AI-Powered Chatbot Using GPT-3 in Python
In this tutorial, we'll build an AI-powered chatbot using OpenAI's GPT-3.5-turbo. Unlike rule-based chatbots, GPT-3 understands natural language and provides human-like responses by leveraging deep learning.
1. Install Dependencies
To use GPT-3, install the OpenAI Python library:
pip install openai
Additionally, make sure you have an OpenAI API key. You can get one by signing up at OpenAI.
2. Understanding How GPT-3 Chatbots Work
How GPT-3 Chatbot is Different from Rule-Based Bots
Feature | Rule-Based Chatbot | GPT-3 Chatbot |
---|---|---|
Response Type | Predefined replies | AI-generated, dynamic responses |
Flexibility | Limited to patterns | Understands context, grammar, and tone |
Learning Ability | No learning | Can generate varied responses |
Use Cases | FAQs, customer service | Chat assistants, creative writing |
3. Python Code for AI Chatbot Using GPT-3
import openai
# Function to communicate with GPT-3
def chat_with_gpt(prompt):
response = openai.ChatCompletion.create(
model="gpt-3.5-turbo",
messages=[{"role": "user", "content": prompt}]
)
return response["choices"][0]["message"]["content"]
print("Chatbot: Hello! Type 'bye' to exit.")
while True:
user_input = input("You: ")
if user_input.lower() == "bye":
print("Chatbot: Goodbye!")
break
response = chat_with_gpt(user_input)
print("Chatbot:", response)
4. Detailed Explanation of the Code
A. Importing the Required Library
import openai
- The openai library allows us to communicate with the GPT-3 API.
B. Defining the Function to Send Requests to GPT-3
def chat_with_gpt(prompt):
response = openai.ChatCompletion.create(
model="gpt-3.5-turbo",
messages=[{"role": "user", "content": prompt}]
)
return response["choices"][0]["message"]["content"]
- The openai.ChatCompletion.create() function sends the user’s message to GPT-3.
- We specify:
- model="gpt-3.5-turbo" → Uses OpenAI's conversational AI model.
- messages=[{"role": "user", "content": prompt}] → Sends the user input to GPT-3.
- The response is extracted and returned.
C. Implementing a ChatBot
print("Chatbot: Hello! Type 'bye' to exit.")
while True:
user_input = input("You: ")
if user_input.lower() == "bye":
print("Chatbot: Goodbye!")
break
response = chat_with_gpt(user_input)
print("Chatbot:", response)
- The chatbot runs continuously until the user types "bye".

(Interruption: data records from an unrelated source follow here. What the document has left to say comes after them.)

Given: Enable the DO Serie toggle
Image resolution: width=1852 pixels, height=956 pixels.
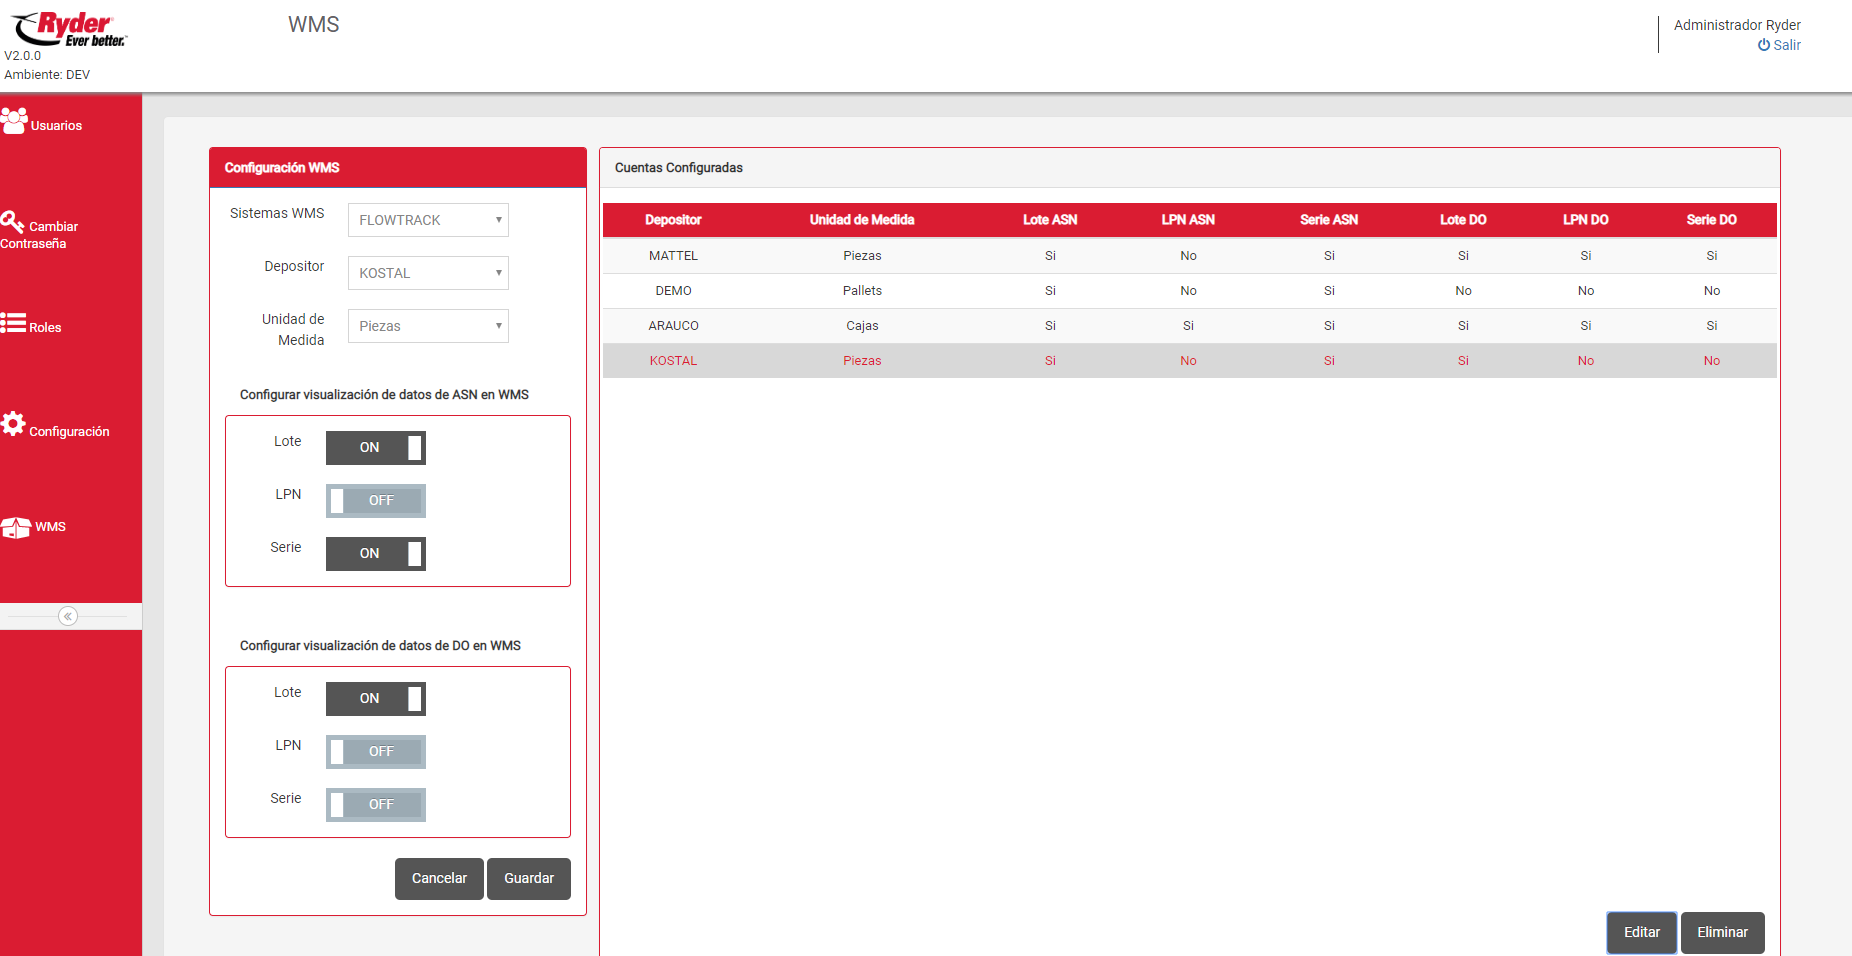Looking at the screenshot, I should coord(376,805).

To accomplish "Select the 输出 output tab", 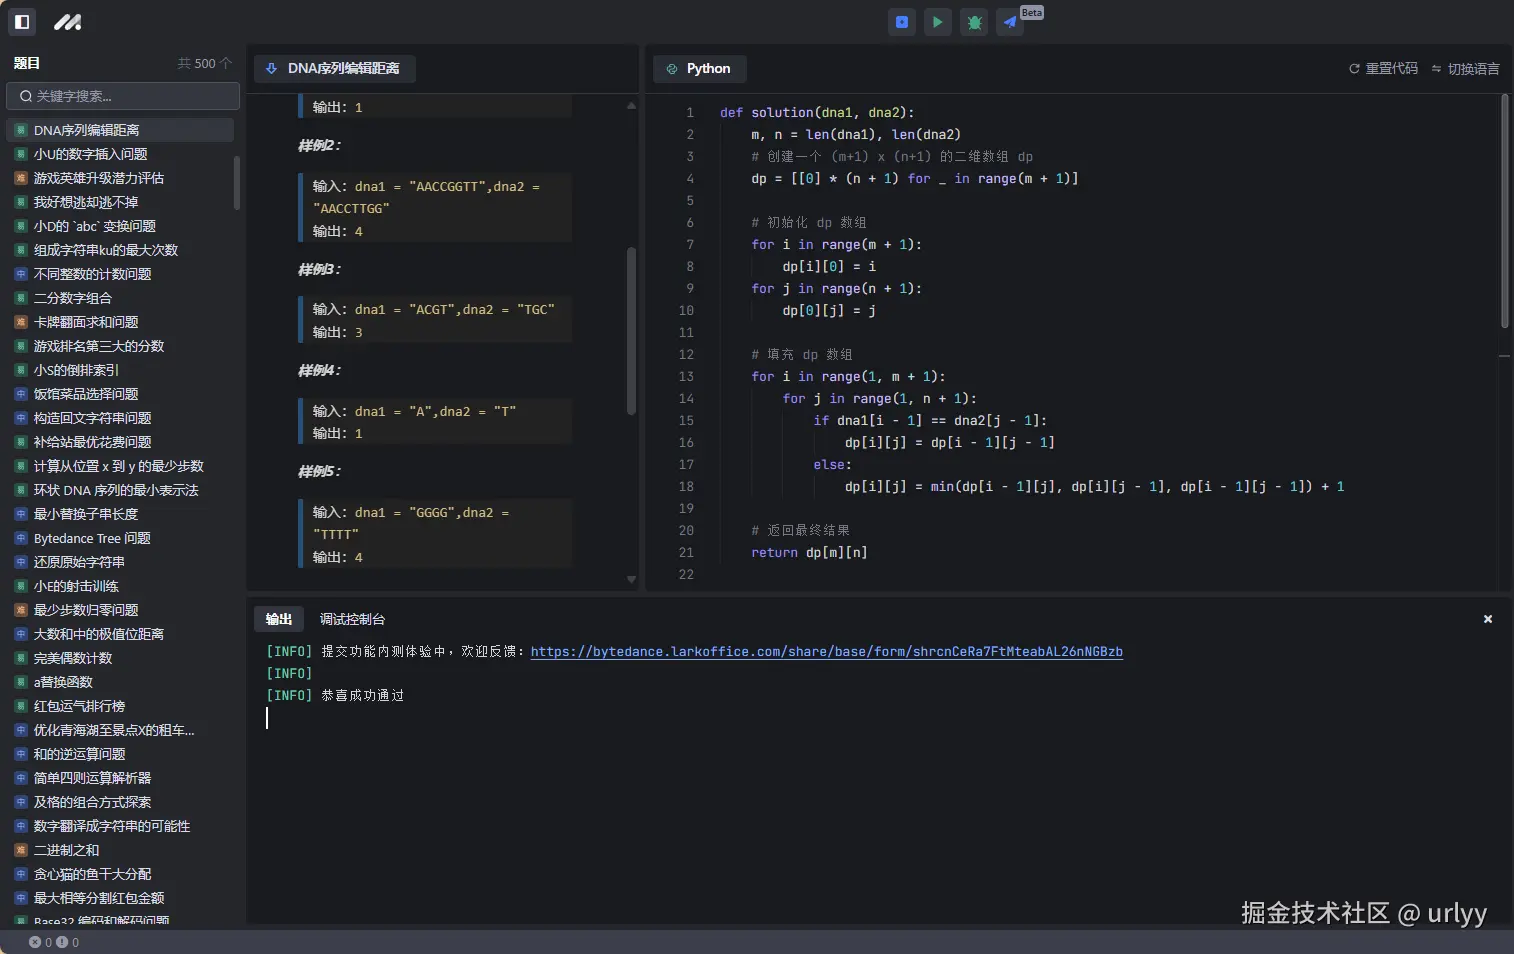I will point(279,620).
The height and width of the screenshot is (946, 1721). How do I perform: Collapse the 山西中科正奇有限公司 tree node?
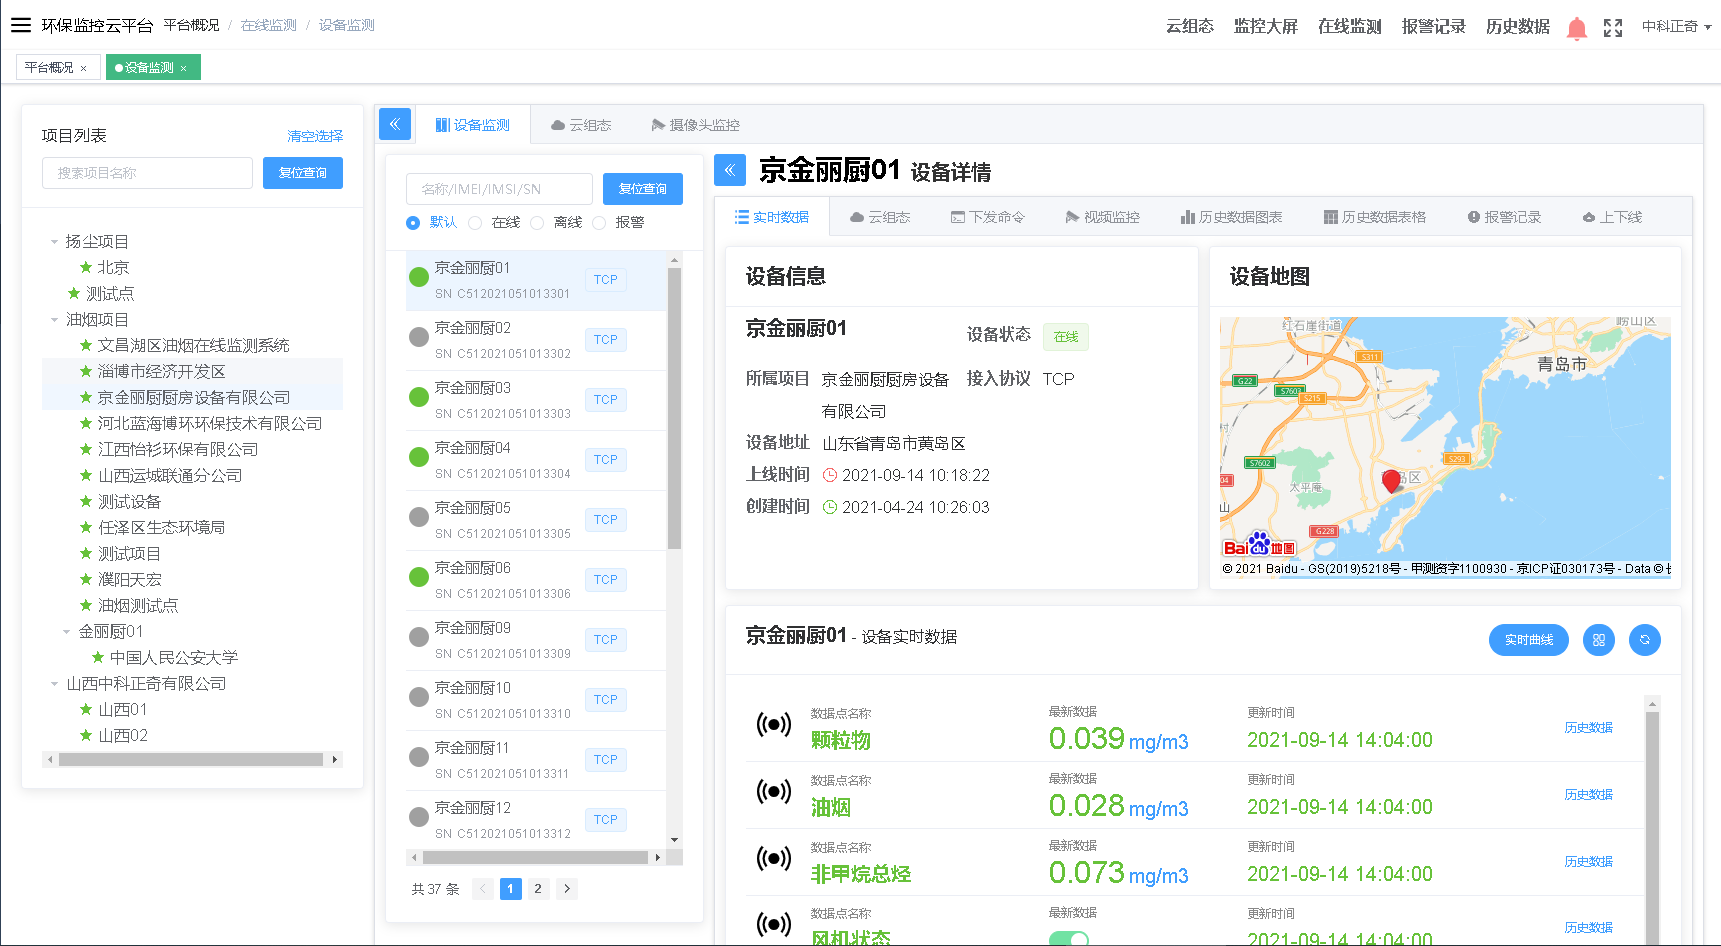pyautogui.click(x=54, y=684)
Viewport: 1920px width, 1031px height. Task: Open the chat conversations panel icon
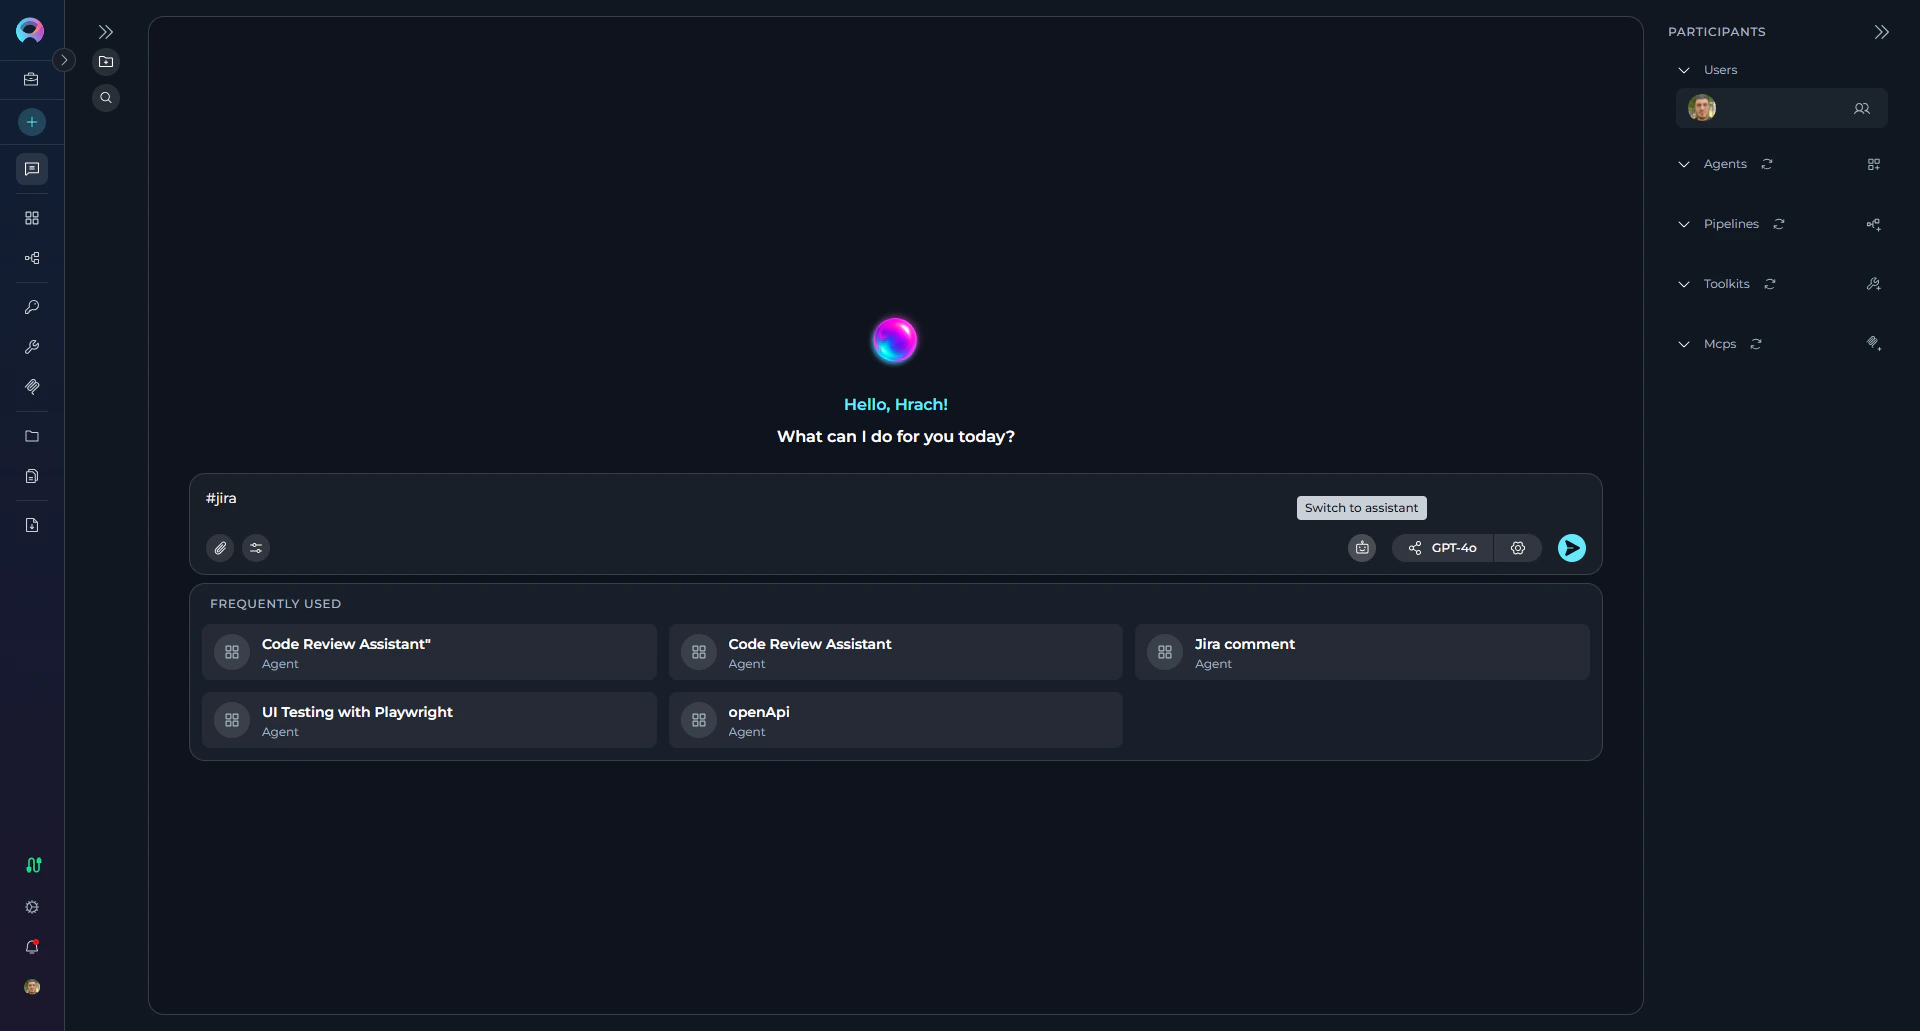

- It sends the user input to GPT-3 and prints the response.
5. Running the Chatbot
When you execute the script, the chatbot will interact like this:
Chatbot: Hello! Type 'bye' to exit.
You: Hi
Chatbot: Hello! How can I assist you today?
You: What is the capital of France?
Chatbot: The capital of France is Paris.
You: Can you tell me a joke?
Chatbot: Sure! Why don’t skeletons fight each other? Because they don’t have the guts!
You: bye
Chatbot: Goodbye!
6. Enhancing the Chatbot
A. Remembering Context in Conversations
To keep track of previous messages, we can modify the chatbot to use a list of messages:
import openai
def chat_with_gpt(conversation_history):
response = openai.ChatCompletion.create(
model="gpt-3.5-turbo",
messages=conversation_history
)
return response["choices"][0]["message"]["content"]
print("Chatbot: Hello! Type 'bye' to exit.")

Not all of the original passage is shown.